Writing for the Conversation, Dempsey-Jones notes that Yendell and Longstaff—British painters who “make art with their feet better than most people do with their hands”—perform most everyday tasks, including placing phone calls, buttoning up clothing and feeding themselves, with their toes.
To assess how this specialization affects the brain, Dempsey-Jones and her colleagues performed functional MRI scans on both artists. When the researchers stimulated each individual toe, they triggered activity in a corresponding area of the painters’ brains, revealing a foot pattern on par with two-handed individuals’ hand maps. When the team conducted similar tests on volunteers with typical arm and toe dexterity, however, they found that participants’ neural footprints showed up as solid regions with no distinction between toes.

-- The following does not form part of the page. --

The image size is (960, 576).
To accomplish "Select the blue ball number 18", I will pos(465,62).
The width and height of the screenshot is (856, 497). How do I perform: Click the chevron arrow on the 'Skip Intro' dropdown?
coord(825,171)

If experts can find a way to replicate the painters’ neural flexibility, they may be able to apply their findings to such groups as stroke victims and individuals with cerebral palsy. By training the brain to better interact with individual body parts, scientists could help restore control to those without full use of their limbs; still, study co-author Wesselink says in a press release, it’s important to note that such brain mapping changes may only be possible during a small window of time—namely, when subjects are young and have “maximal brain plasticity.”
Wesselink concludes, “We know the adult brain is more fixed once the critical period of plasticity closes. It may be that once that happens you can't really change the brain in a major way, such as this.”